I wanted to offer just a few additional thoughts on the FBI recommendation against prosecuting Hillary Clinton, now that the dust has settled after a surreal day in American politics. There were already calls (see Politico here) for FBI Director James Comey to testify before Congress on this matter, and he has agreed to appear later this week. I think that could be a useful and revealing exercise if done properly, though I also think it could – as congressional hearings often do – devolve into a frustrating day of mindless finger-wagging and grandstanding that entirely misses the point and serves no ultimate purpose other than to waste the time of people with more important things to do. I also think there is danger to the separation of powers in asking the DOJ to reveal its deliberative processes as to charging decisions (though that’s a more complicated claim in an exceptional case like this, where law enforcement makes such a comprehensive public announcement of its thinking).

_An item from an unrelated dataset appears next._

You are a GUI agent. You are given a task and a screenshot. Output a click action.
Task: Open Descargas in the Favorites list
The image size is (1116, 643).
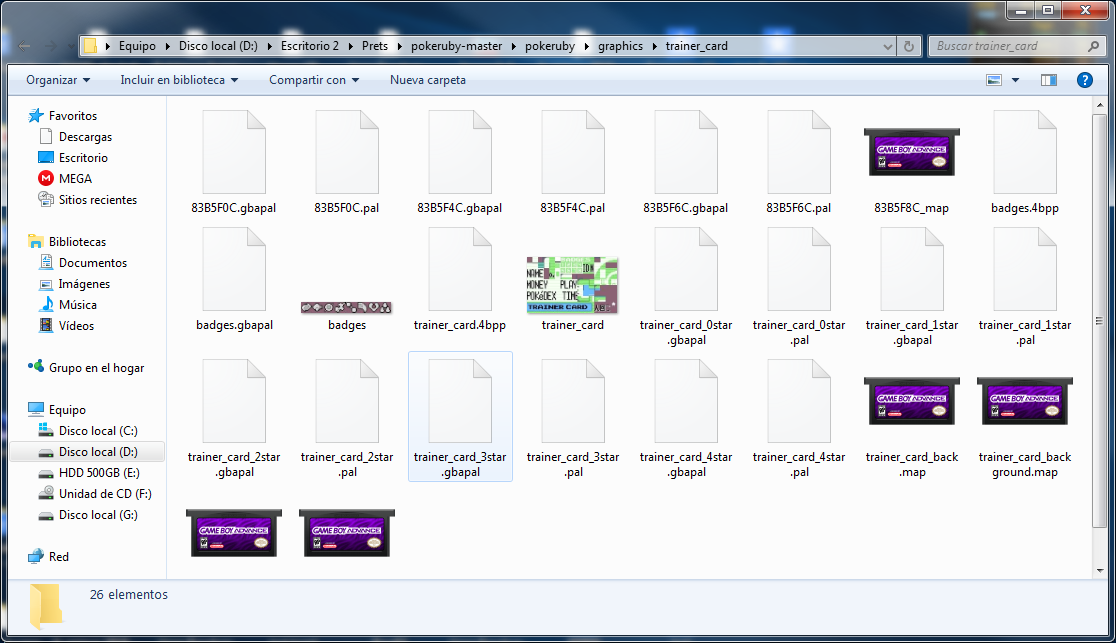pyautogui.click(x=85, y=137)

First, Republicans have been – rightly, I believe – focused on the FBI Director’s failure to offer a more persuasive explanation as to his conclusion that no reasonable prosecutor would have charged Clinton, even under Section 793(f) (for gross negligence in mishandling classified information). I, too, am troubled by the Director’s explanation, such as it was. That is not to say that his ultimate conclusion – or that a federal prosecutor’s ultimate conclusion to that same effect – is not sensible or justifiable. It is to say, however, that his conclusory statement about the “reasonable prosecutor” seems inconsistent with the facts that he enumerated about this investigation. As I said yesterday, I would like to know more about this contention. It may very well be that even a reasonable prosecutor would not seek an indictment under these circumstances – but that is very different from saying that no reasonable prosecutor would seek an indictment under these circumstances.
Second, there has been some attention given to other cases involving the mishandling of classified materials, most notably the Petraeus and Nishimura cases. I’m not sure that it is enough to say that there have been other similar cases in which a person was prosecuted (Comey attempted to distinguish the Clinton case, though his attempt to do so seemed unpersuasive, at least as a reason for concluding that no reasonable prosecutor would seek an indictment here). Rather, I would be interested in hearing about other similar cases that the DOJ investigated that did not result in a prosecution. Of course, that information is likely harder to get. But if Comey can show that similar kinds of cases have been investigated but not prosecuted, I think that would bolster his credibility on the Clinton case. Examples that come to mind involve folks like Alberto Gonzales and John O’Neill and Martin Indyk (see Politico’s piece on previous cases here).
Third, yes, I think, the current DOJ will decline to prosecute. But, so long as Clinton remains legally eligible for indictment, there is nothing to stop the DOJ from taking up her case later, Comey’s announcement yesterday notwithstanding. Obviously, I am thinking of something very specific: the voters elect steak and water peddler Donald Trump as President; he installs a new Attorney General; and directs his DOJ to seek an indictment. He has previously said that he would seek to prosecute her, and I have posted previously on whether this is something that he could do as President (it’s an interesting question of presidential power). Trump has also said that he would base his selection of Supreme Court justices on whether they would investigate Clinton’s emails – once again demonstrating that Trump has absolutely no idea of how American government functions or of what the Supreme Court’s constitutional role is. Of course, this all has the unseemly ring of prosecuting your political enemies for sport, simply because you can. And whether there would be a revolt among line prosecutors on this matter is an open question. But it is certainly possible to imagine a President Trump who would see a Clinton prosecution as an enforcement priority.
Finally, I continue to think that Trump’s claim of the “rigged system” is dramatically overstated and self-contradictory. Comey’s announcement yesterday was as devastating as it could have been in the absence of a recommendation to prosecute. Clinton will have to spend week after week explaining away Comey’s findings. Her prior statements on these issues will be played over and over again, and juxtaposed with video of Comey’s statements refuting her. This hardly seems like the work of a law enforcement official rigging a system in her favor, determined to spare her any harm. Comey, it appears, swept nothing under the rug. No system rigged in favor of Clinton would produce such a scathing set of findings and announce them publicly for all the world to hear. Moreover, Trump has already started using the Comey video and quotes in attacking Clinton (as always, refer to Twitter). Surely Trump cannot claim that Comey is part of a rigged system while, at the same time, using Comey’s own words as evidence of Clinton’s unfitness for the presidency. Trump is trying to have it both ways – hate the system, but use it to your advantage politically; the system is rigged, he says, but the very same system also publicly proved Clinton’s wrongdoing.
So Clinton will be damaged by this. She has mostly been on defense against Trump, or simply waiting for the next Trump gaffe (which, let’s face it, seems inevitable). But that strategy will only take her so far. She needs to get on offense if she is to prevail. That means the Trump oppo file will have to become more prominent than it has been so far in her campaign. Trump versus Clinton is about to get much, much nastier. Nice work, voters. This is what you asked for. (Wouldn’t it have been so much easier to just make John Kasich the Republican nominee, ditch the ugly circus, and start planning the Kasich Administration?)